ASSIGNED TASK:
Find the line that holds "You are a computer-use agent.", then repeat it and each line below it word for word through the end of the listing, leaving out pictures.

ENTRIES SUPPLIED:

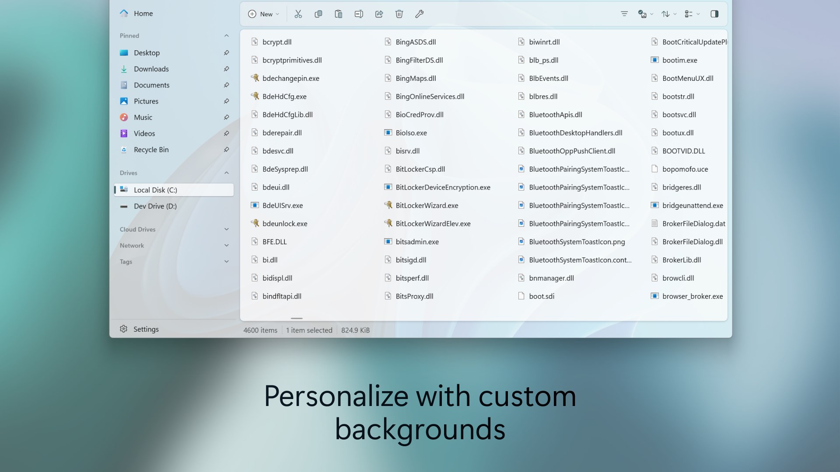
Task: Open the sort order dropdown
Action: (668, 14)
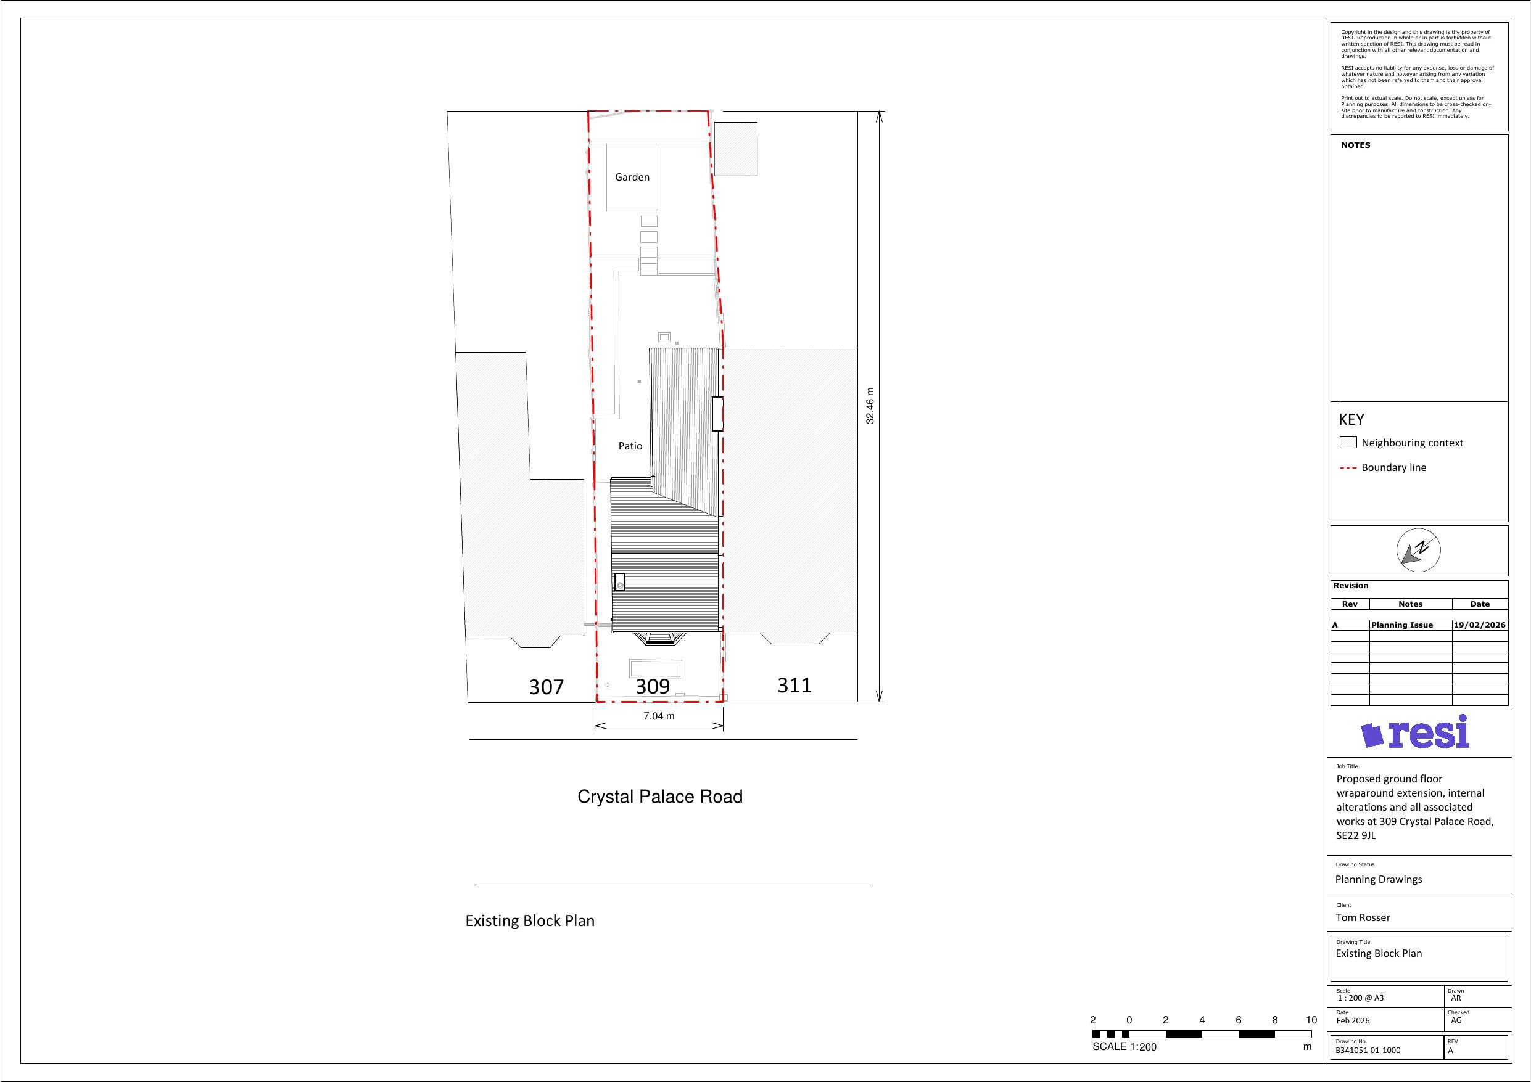The width and height of the screenshot is (1531, 1082).
Task: Click the Crystal Palace Road text
Action: tap(659, 797)
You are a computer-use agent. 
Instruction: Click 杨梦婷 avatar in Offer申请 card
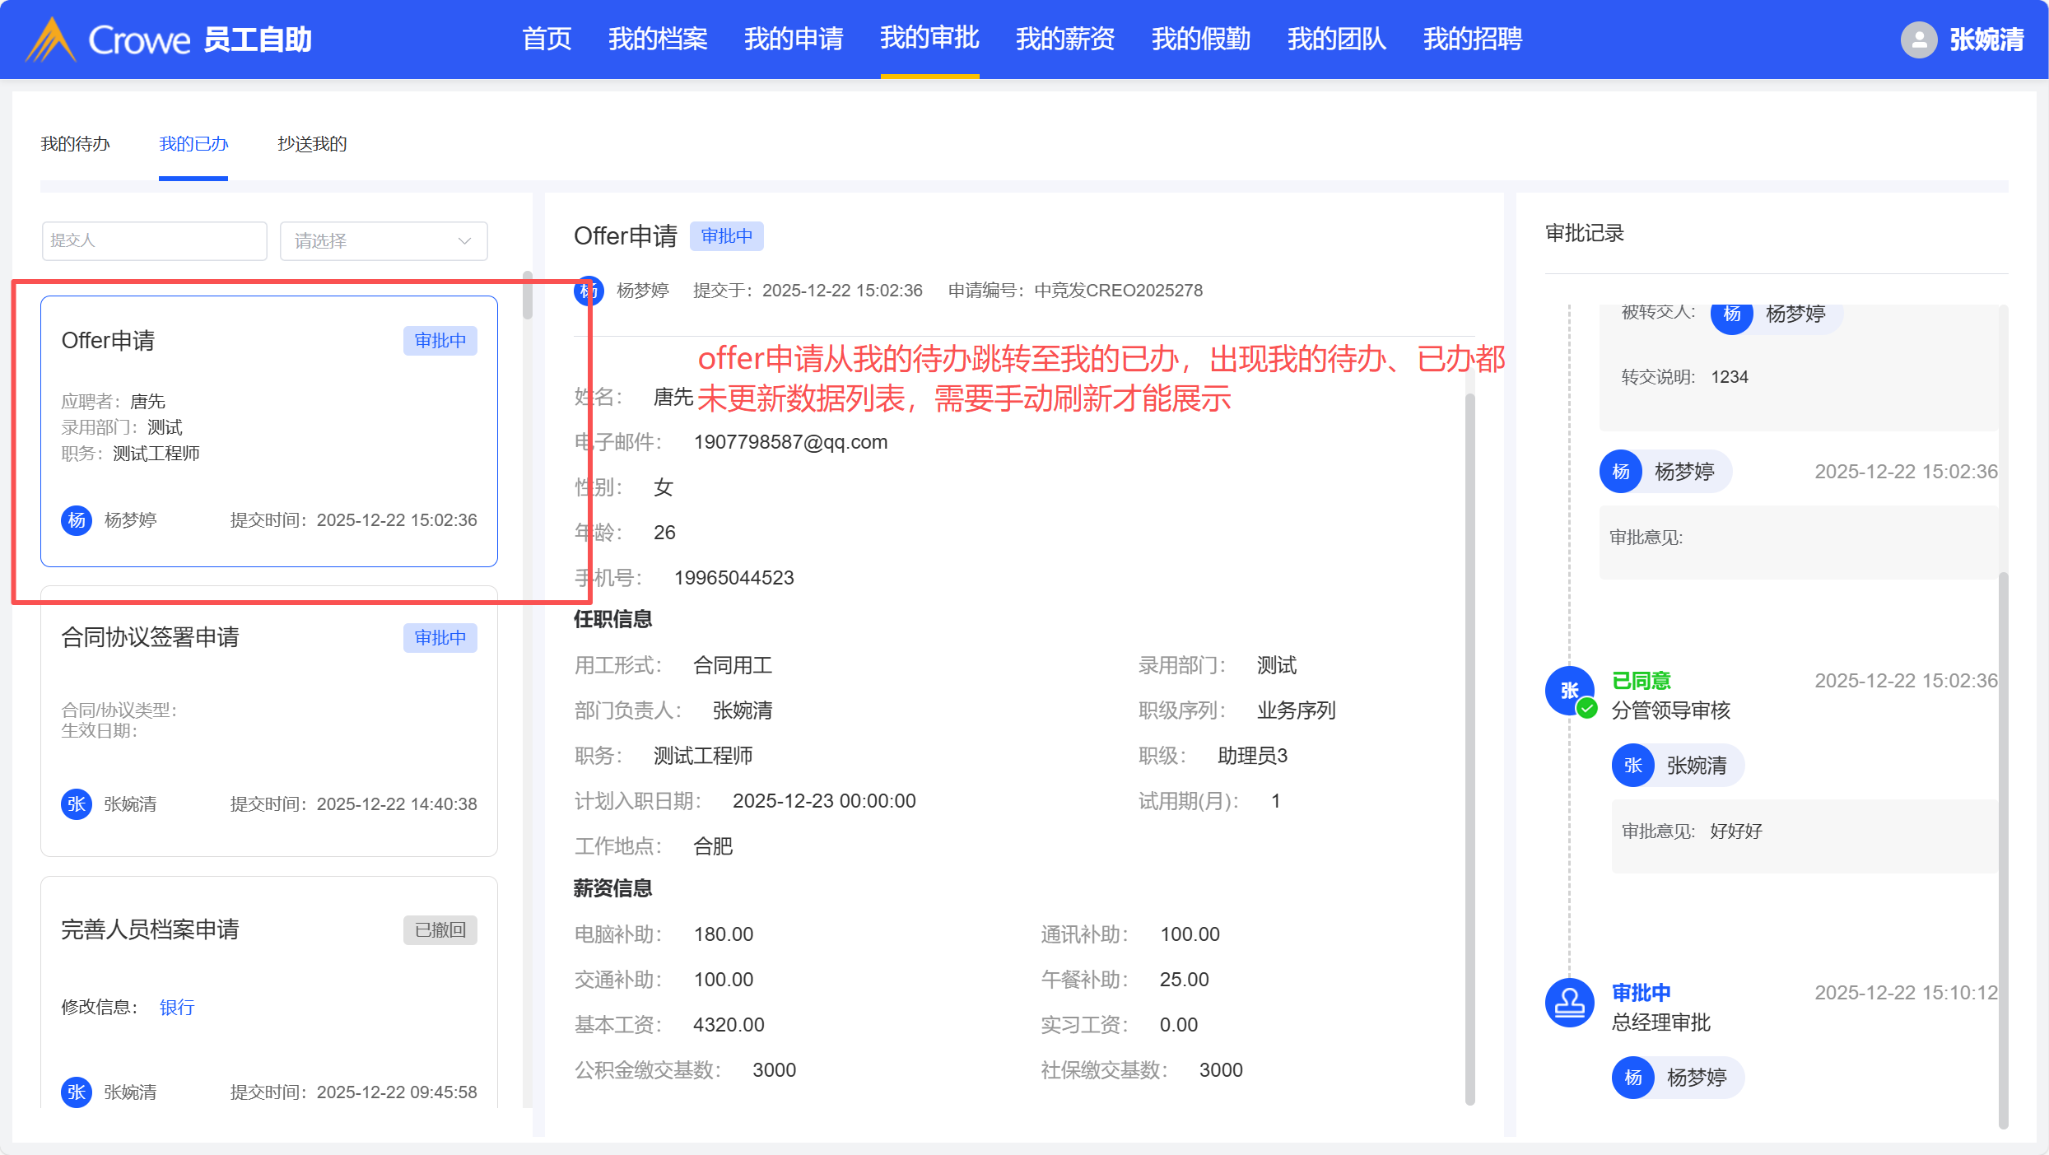pyautogui.click(x=77, y=520)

REPLY:
You are a computer-use agent. 
Instruction: Click 杨梦婷 avatar in Offer申请 card
pyautogui.click(x=77, y=520)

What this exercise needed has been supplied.